Assignment: In the data that follows, count each line with the string "will"; the reply is the number only.

━━ Dataset

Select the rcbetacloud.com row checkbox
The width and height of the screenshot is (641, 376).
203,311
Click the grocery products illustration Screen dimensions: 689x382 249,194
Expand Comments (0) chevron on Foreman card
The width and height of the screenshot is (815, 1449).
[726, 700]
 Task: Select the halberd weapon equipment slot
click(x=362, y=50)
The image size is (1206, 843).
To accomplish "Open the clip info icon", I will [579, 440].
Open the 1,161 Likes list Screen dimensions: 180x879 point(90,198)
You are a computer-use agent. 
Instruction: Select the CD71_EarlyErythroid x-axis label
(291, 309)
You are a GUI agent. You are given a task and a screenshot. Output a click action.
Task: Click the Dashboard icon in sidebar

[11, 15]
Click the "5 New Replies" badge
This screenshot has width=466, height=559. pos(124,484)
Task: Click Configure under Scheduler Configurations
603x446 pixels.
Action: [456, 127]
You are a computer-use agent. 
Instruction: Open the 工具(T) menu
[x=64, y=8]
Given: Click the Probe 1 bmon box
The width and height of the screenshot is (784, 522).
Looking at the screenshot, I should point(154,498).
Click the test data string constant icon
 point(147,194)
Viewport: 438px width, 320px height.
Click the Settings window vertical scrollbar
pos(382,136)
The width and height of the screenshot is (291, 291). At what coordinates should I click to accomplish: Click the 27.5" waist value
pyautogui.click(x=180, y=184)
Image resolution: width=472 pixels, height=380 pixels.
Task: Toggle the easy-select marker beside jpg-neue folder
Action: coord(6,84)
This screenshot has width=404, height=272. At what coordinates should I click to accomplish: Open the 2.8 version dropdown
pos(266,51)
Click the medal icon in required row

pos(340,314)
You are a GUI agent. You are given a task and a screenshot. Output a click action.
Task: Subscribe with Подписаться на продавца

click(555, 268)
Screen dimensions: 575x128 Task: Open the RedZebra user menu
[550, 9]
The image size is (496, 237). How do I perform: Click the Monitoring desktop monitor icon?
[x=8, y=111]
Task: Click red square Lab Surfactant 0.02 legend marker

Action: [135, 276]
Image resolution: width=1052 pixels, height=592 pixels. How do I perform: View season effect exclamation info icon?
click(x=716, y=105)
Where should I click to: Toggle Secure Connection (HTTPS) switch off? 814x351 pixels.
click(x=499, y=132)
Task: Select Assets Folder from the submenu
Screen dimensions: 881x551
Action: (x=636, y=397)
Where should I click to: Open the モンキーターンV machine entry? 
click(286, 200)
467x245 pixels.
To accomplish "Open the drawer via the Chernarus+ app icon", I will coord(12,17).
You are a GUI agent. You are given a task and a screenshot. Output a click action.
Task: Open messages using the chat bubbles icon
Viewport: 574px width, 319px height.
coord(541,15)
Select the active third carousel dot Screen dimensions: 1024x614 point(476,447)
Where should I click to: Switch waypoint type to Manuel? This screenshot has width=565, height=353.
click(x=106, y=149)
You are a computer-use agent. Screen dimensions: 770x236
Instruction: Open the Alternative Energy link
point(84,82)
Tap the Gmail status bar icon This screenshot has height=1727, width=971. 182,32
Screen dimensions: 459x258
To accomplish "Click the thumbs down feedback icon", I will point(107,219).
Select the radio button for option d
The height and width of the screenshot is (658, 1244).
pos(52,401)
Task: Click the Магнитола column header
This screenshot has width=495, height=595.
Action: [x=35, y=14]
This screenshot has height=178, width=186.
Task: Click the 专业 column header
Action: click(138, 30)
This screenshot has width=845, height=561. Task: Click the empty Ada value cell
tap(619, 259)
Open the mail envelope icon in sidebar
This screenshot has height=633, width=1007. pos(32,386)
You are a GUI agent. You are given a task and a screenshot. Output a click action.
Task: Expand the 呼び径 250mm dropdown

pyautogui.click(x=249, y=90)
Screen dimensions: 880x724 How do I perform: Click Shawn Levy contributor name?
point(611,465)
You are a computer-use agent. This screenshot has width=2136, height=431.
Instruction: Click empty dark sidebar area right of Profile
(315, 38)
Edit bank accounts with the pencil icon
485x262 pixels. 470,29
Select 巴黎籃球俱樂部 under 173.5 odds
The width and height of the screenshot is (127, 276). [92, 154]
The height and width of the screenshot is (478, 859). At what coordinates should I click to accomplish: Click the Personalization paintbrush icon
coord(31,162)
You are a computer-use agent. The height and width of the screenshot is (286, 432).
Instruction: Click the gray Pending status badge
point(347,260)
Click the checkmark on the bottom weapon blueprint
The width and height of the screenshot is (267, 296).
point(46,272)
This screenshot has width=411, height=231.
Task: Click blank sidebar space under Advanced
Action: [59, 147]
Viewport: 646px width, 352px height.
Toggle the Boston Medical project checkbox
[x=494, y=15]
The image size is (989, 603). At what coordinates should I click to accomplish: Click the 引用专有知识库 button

━━━━

Result below: 3